Avant de mourir, Jean Fochivé a fait d'effroyables révélations sur les actes de torture de la police politique au Cameroun. Il s'agit des révélations top secrets qui ont été immortalisées dans un livre.
Le récit a été narré dans l'ouvrage littéraire du journaliste camerounais Frédéric Fenkam.
« Il suffit ici de placer le détenu au centre d’une cellule obscure et insonorisée ; il ne voit rien, n’entend rien, ne touche à rien ; il verse rapidement dans une folie plus destructrice que n’importe quel supplice corporel », raconte le tout puissant patron de la police politique.
« La souffrance physique étant alors inexistante, il ne poussera aucun cri, en proie simplement à une souffrance psychique si insupportable qu’il dira n’importe quoi pour que cesse son tourment. Le procédé avec l’Africain consiste à le mettre dans un état de frayeur où son seul espoir ne reposera plus que sur une éventuelle dénonciation. Il faut minimiser son rôle dans l’affaire et lui promettre protection et fortune en comptant sur un élément psychologique : le voleur, dans l’exercice de sa profession, est moralement préparé. Il sait ce qu’il risque quand il est pris », poursuit-il.

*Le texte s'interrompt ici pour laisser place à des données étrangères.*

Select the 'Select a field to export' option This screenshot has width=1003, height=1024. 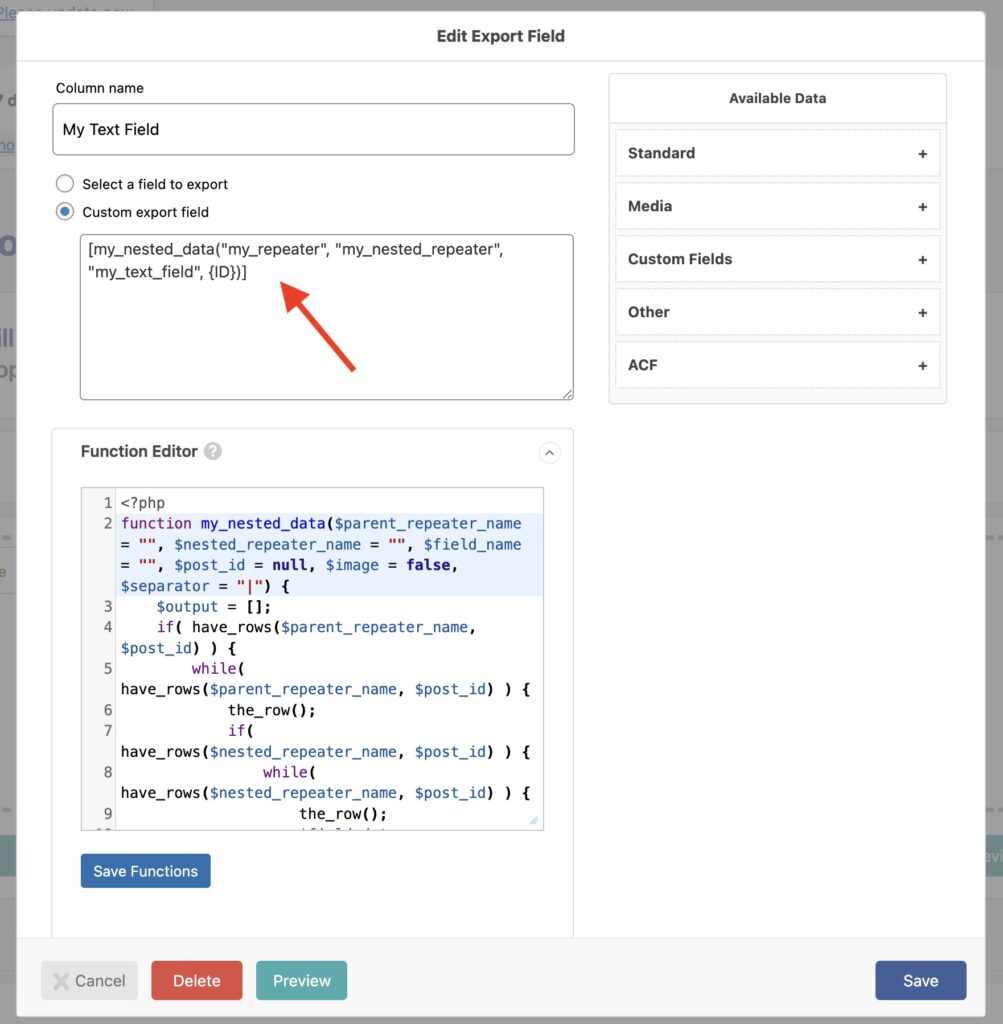pos(64,184)
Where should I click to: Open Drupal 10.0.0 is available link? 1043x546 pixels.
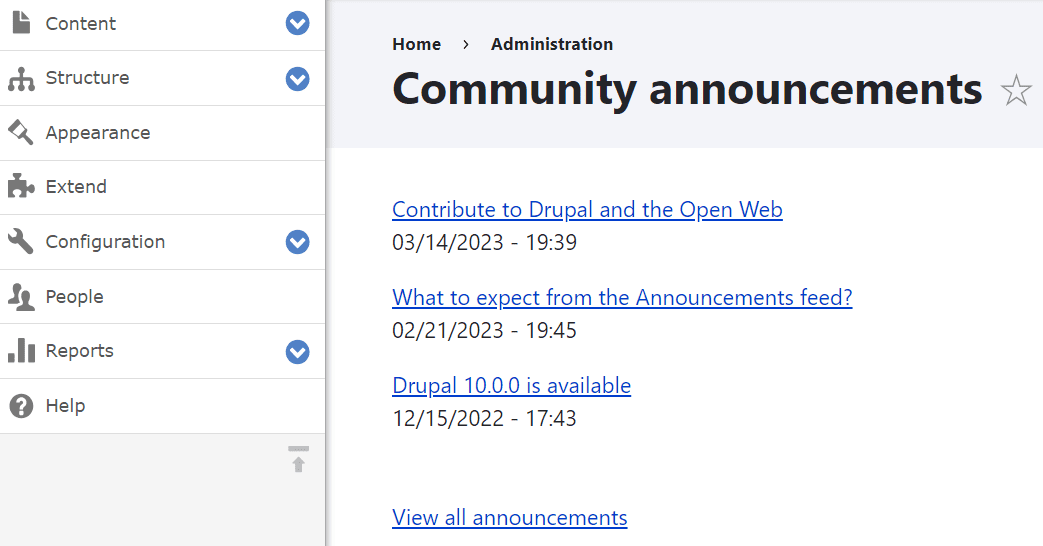click(511, 386)
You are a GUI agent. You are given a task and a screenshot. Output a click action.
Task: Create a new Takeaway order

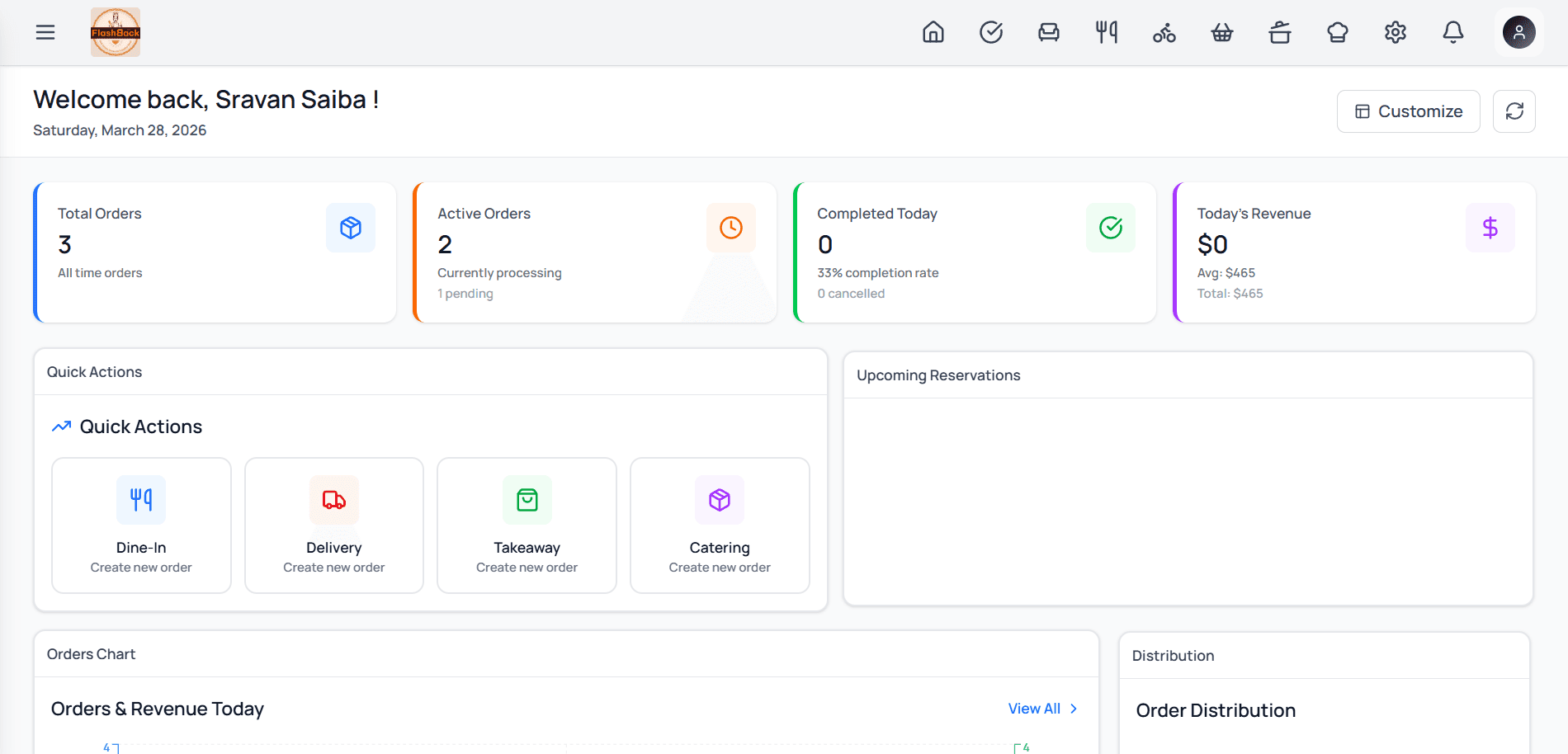(x=527, y=525)
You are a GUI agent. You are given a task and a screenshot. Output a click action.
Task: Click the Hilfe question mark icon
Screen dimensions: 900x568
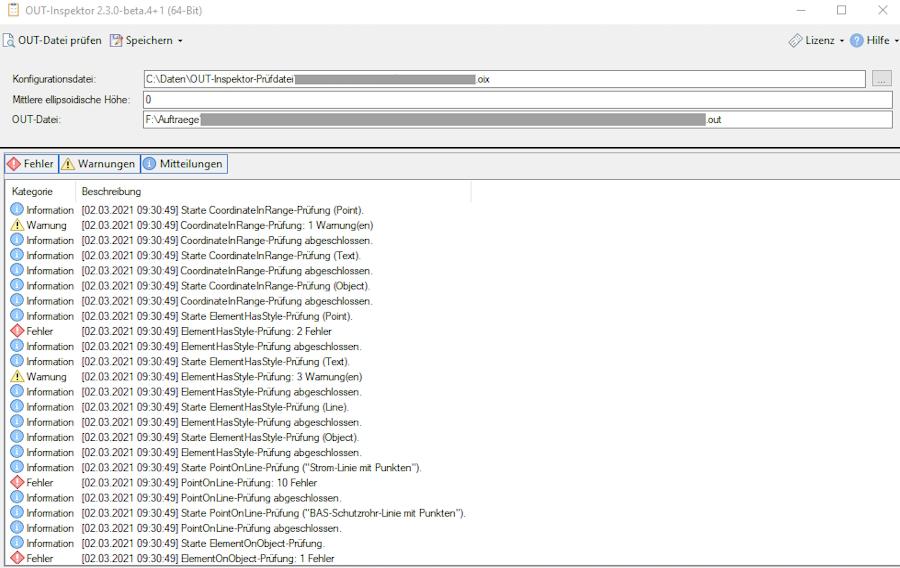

« La prison pour lui est moins douloureuse qu’un « passage à tabac ». Il a vite fait de dire tout ce que vous voulez pour arrêter le supplice. Le détenu politique n’avait pas un seul instant pensé que le fait de prendre une machine à écrire et frapper un texte pourrait lui couter la vie. C’est peut-être un paisible père de famille qui n’a fait que manifester sa propre idéologie politique. Il n’est moralement coupable de rien. Il a peut-être eu tort de suivre les amis qui l’ont entraîné dans cette galère. Ce n’est pas un héros, ce n’est pas un idéologiste convaincu. Alors, il se dit : 'pourquoi devrais-je mourir pour les autres ? Je les dénonce et sauve ma tête…' », raconte Fochivé dans l'ouvrage de Frédéric Fenkam.
« Dans cet état de frayeur, il a dénoncé ses complices qui ont été arrêtés et incarcérés. Chose promise, chose due : il est relaxé et rentre chez lui, les poches pleines. Que racontera-t-il à ses proches ? Qu’il a livré ses camarades ? Que non ! il concoctera une histoire dans laquelle il sera un héros, voire un martyr qui, malgré tous les coups de matraque et d’électrochocs reçus, n’aura jamais ouvert la bouche. Il deviendra dans son milieu un grand homme et aussi un de mes agents de renseignements. A ceux-là qui sont très pointilleux, je demanderais de faire la différence entre cinquante coups de matraques et dix jours à « l’ombre ». Non, je pense que tout cela est pareil, parce que l’essentiel est de briser le moral de l’individu, de lui enlever toute sa dignité et tout son sens d’initiative », a-t-il indiqué.